In a sexual relationship this translates into giving the "gift of self" to the beloved—giving and receiving love, never taking. This increase in interdependence and care will normally result in an increase in intimacy, affection, attraction, and the desire for commitment (marriage).

Left to itself, Love 3 is open to a fatal flaw, namely thinking another person will bring absolute fulfillment of our heart’s desire. We cannot ultimately fulfill one another even though our love is true, intimate, and exclusively committed. This task is too great to expect another person to achieve for us, or for us to achieve for another person. The only thing that can fulfill us is the unconditional love of God.

Level 4: Love as the Imitation of Christ


This level of love is agape love. Agape is unconditional love. It is to love as God loves. Agape is empathetic, "feeling with" and "being with" the beloved. Agape is the source of compassion, forgiveness, and empathy. Agape doesn’t require friendship, familial, or romantic love, in order to love another person.

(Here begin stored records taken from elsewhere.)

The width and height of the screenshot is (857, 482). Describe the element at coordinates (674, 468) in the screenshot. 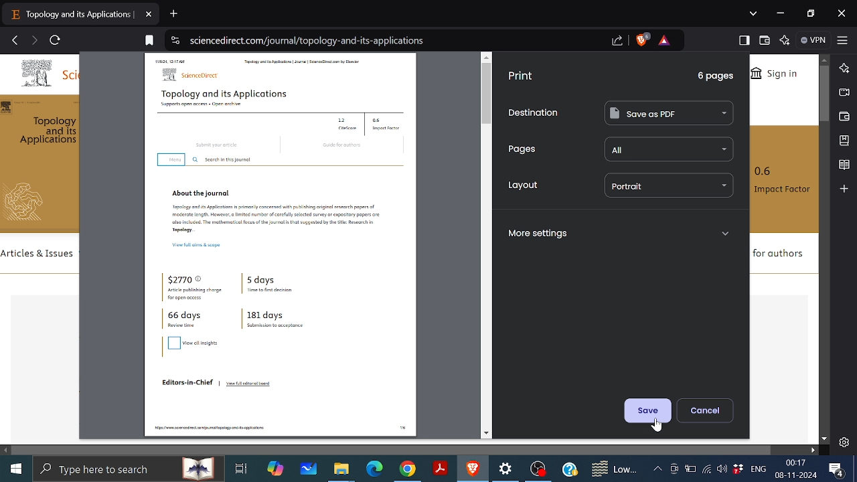

I see `Meet now` at that location.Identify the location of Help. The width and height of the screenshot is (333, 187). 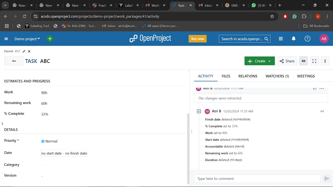
(307, 39). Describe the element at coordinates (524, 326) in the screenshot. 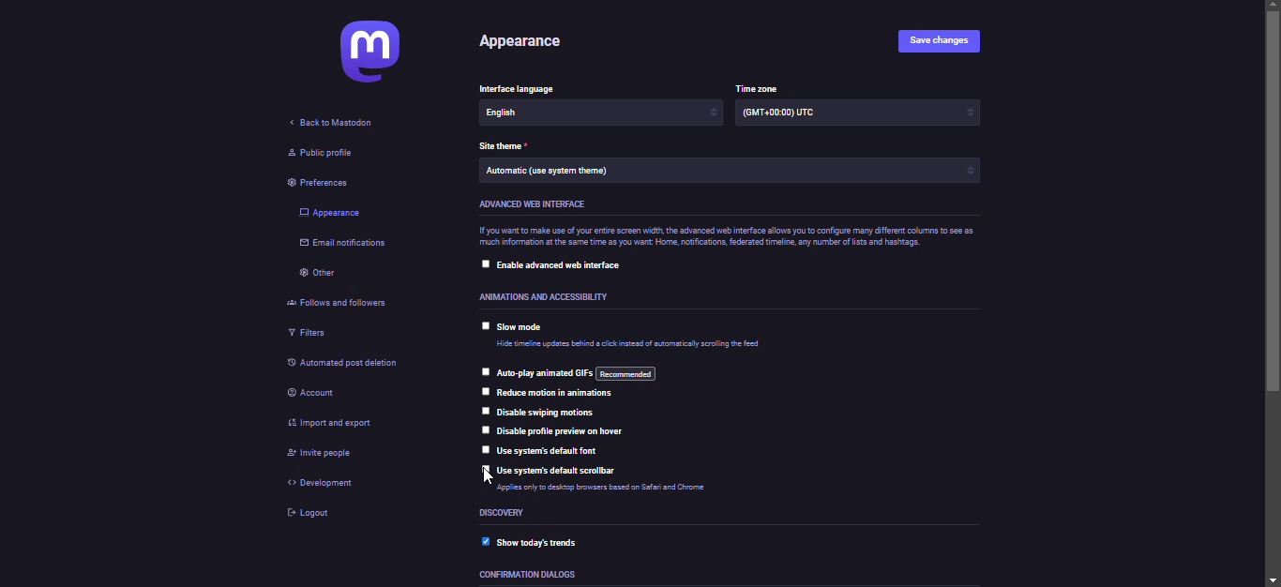

I see `slow mode` at that location.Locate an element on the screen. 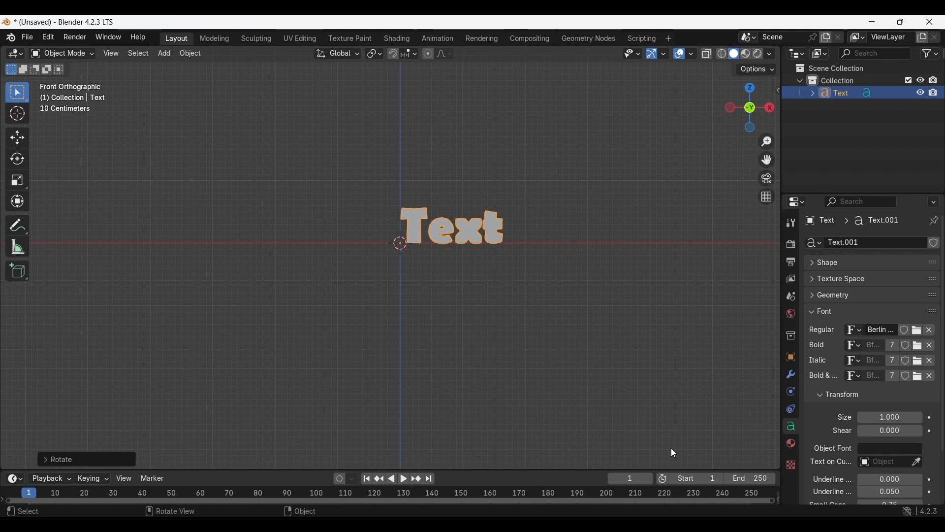 The height and width of the screenshot is (532, 945). Software logo is located at coordinates (6, 22).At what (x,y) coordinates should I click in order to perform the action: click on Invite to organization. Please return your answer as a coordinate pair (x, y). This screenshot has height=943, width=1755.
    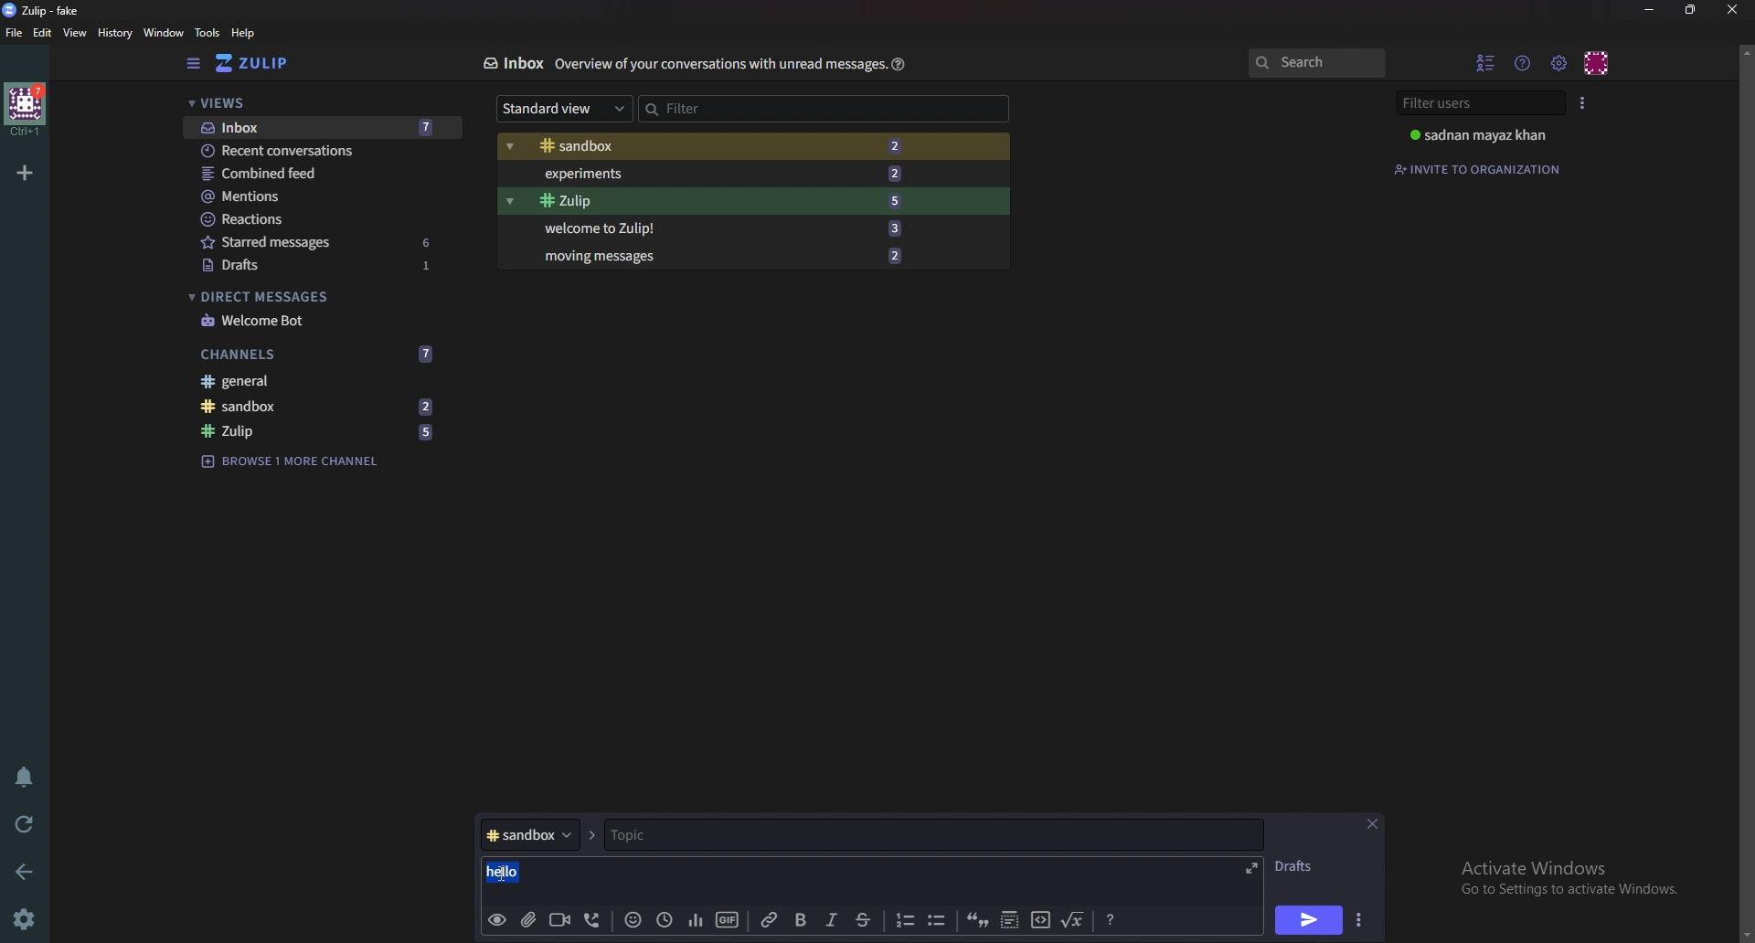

In a sexual relationship this translates into desiring God to be apart of the exclusive commitment with our beloved, maximizing the pleasure and intimacy of each sexual encounter. God wants this for us because, after all, He created sex.

The sexual act becomes agape, a self-sacrificial love intended to always create, never destroy. Agape sees the natural dignity in each person. Agape would care for the any person, even when a person cannot repay our love.

Each of us deserves to receive and give the best love that has to offer. We can learn to give and receive pervasive, enduring, and deep love (Love 3 and Love 4).